** QUESTIONS TO ANSWER **
A. List the antigen-contact loops named in the text on S5F mutation.
B. Please answer these questions from the text on S5F mutation, one answer per line:
(i) Which enzyme drives somatic hypermutation?
(ii) How many simulated heavy chains are summarized in the positional density?
(iii) What does amber mark?
C. Resume the text on S5F mutation after its last sentence.

S5F: mutation isn't uniform

If your simulator scatters point mutations uniformly across a sequence, it's giving you a fairy tale. Real SHM is concentrated in CDRs and shaped by 5-mer context.

03 / 05

The intuition

AID — the enzyme that drives somatic hypermutation — has hot spots. WRC motifs (where W is A/T and R is A/G) are mutated orders of magnitude more often than the surrounding bases. CDRs are enriched for hot spots; FWRs are not. The result is a heatmap, not a sprinkle.

GenAIRR uses the S5F model — a 5-mer context-aware mutability and substitution table empirically derived from human B-cell repertoires. Each position's mutation probability is a function of its two upstream and two downstream neighbors. The hotter the 5-mer, the more often it mutates.

Mutation density across the V region

Below: 1,000 simulated heavy chains, mutated at a 5% rate, summarized as positional density. Darker green = more mutations land here. Amber = hot-spot regions where the rate exceeds the average.

CDR1 / CDR2 / CDR3 (the antigen-contact loops) are visibly enriched. FWRs (the structural scaffold) are colder — selection pressure rejects mutations that disrupt folding.

** INFORMATION GIVEN **
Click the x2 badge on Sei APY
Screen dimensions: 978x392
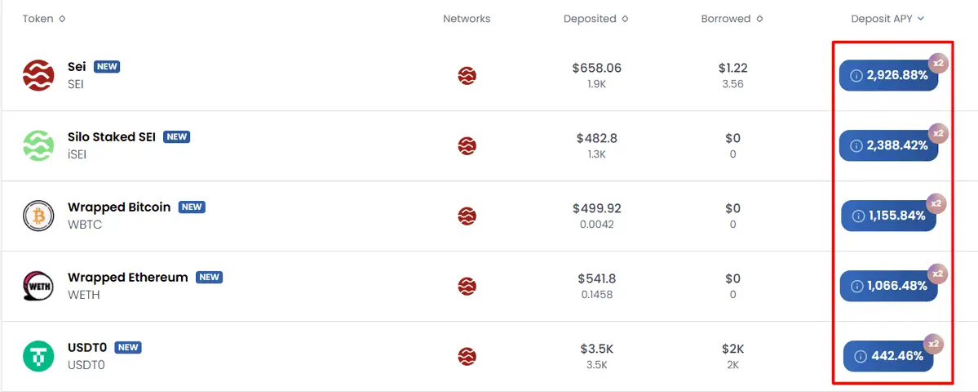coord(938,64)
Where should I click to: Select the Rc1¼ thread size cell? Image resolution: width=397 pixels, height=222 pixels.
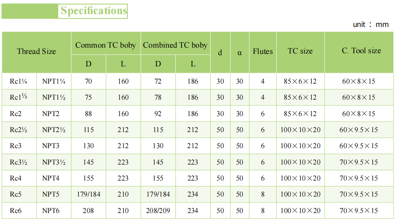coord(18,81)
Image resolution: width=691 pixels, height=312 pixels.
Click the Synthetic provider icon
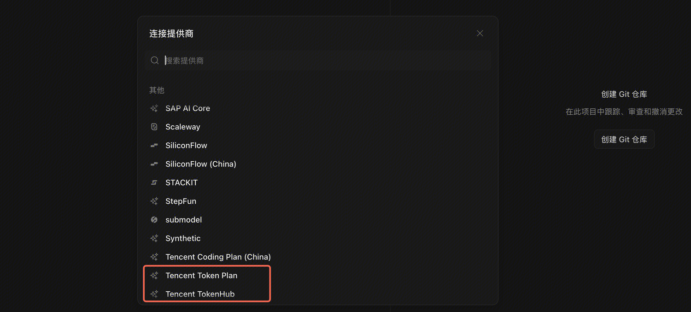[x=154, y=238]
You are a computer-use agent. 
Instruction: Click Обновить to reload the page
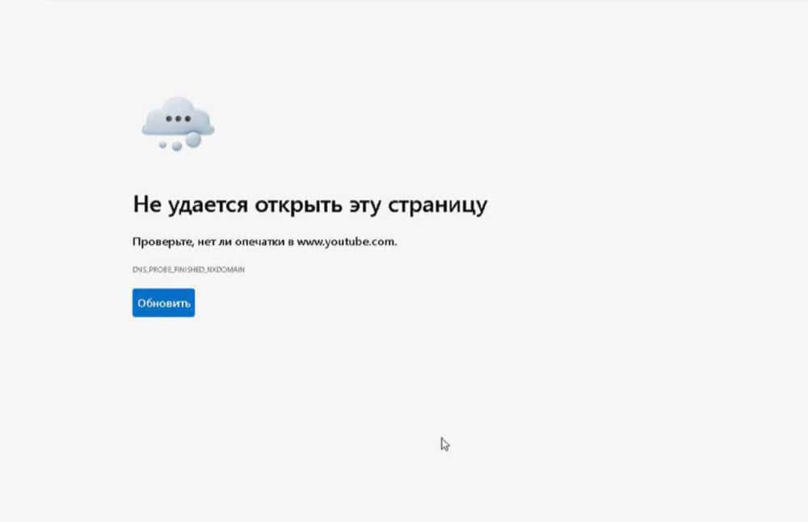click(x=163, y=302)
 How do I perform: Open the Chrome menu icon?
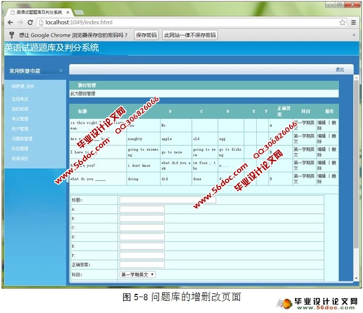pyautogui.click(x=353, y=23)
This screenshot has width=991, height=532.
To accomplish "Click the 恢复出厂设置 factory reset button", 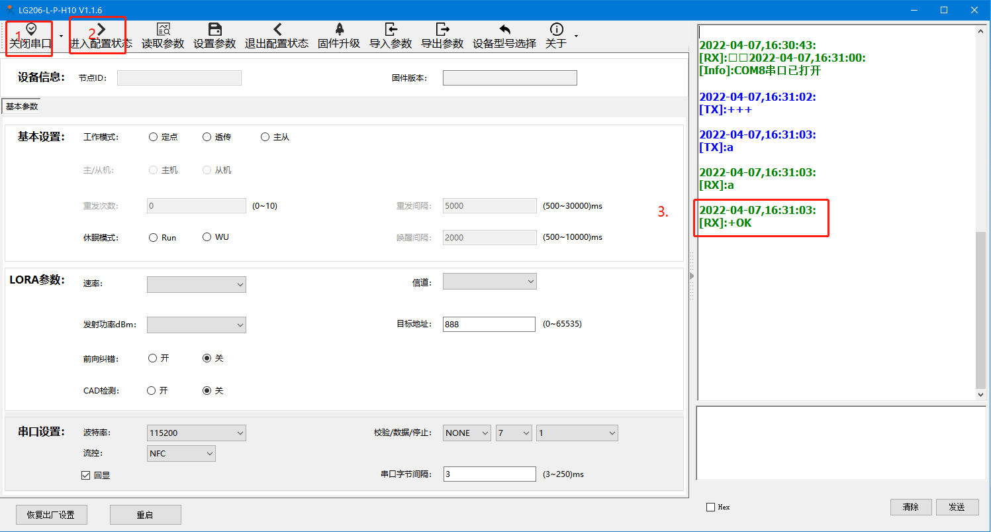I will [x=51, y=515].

---

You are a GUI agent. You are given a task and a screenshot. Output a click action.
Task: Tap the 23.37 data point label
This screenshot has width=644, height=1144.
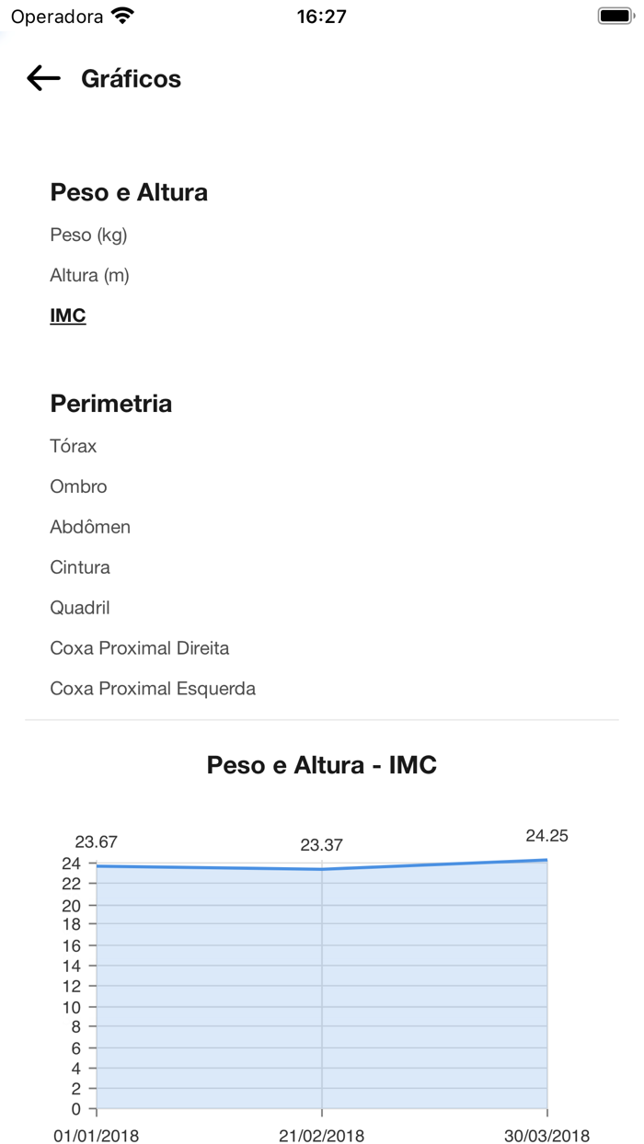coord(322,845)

** PER-TASK OUTPUTS **
A. CDR1, CDR2, CDR3

B.
(i) AID
(ii) 1,000
(iii) Hot-spot regions where the rate exceeds the average

C.
The corresponding code

S5F is the default mutation model. The count= argument controls how many mutations land on each sequence — a fixed integer, a (min, max) uniform range, or an arbitrary weighted distribution. The s5f_model= argument picks the empirical kernel; four ship with GenAIRR.

lesson_3.py

import GenAIRR as ga

result = (
    ga.Experiment.on("human_igh")
       .recombine()
       .mutate(
           model="s5f",
           count=(5, 25),
           # kernels: "hh_s5f" (heavy, default), "hh_s5f_60",
           #          "hh_s5f_opposite", "hkl_s5f" (kappa/lambda)
           s5f_model="hh_s5f",
       )
       .run_records(n=1000, seed=42, expose_provenance=True)
)

# Each record exposes mutation summaries at field level
rec = result.records[0]
rec["n_mutations"]    # e.g. 10
rec["mutation_rate"]   # e.g. 0.0258
rec["v_identity"]      # e.g. 0.9763 (S5F concentrates here)

Try it now

Run the experiment above and inspect mean v_identity, d_identity, j_identity across the 1,000 records. You'll see the three numbers aren't equal — D drops the most (short segments are hit hardest by any mutation that lands), V drops next, and J holds the highest identity. Each region has its own SHM signature. Try swapping s5f_model="hkl_s5f" with a light-chain config to see the kernel matter.

Exercise

Run two experiments at the same seed and fixed count=(15, 15): one with model="s5f", one with model="uniform". Compare mean v_identity against mean d_identity in each. With uniform they should sit near each other; with S5F there's a real gap — V is hotter than D for the same mutation budget. Why?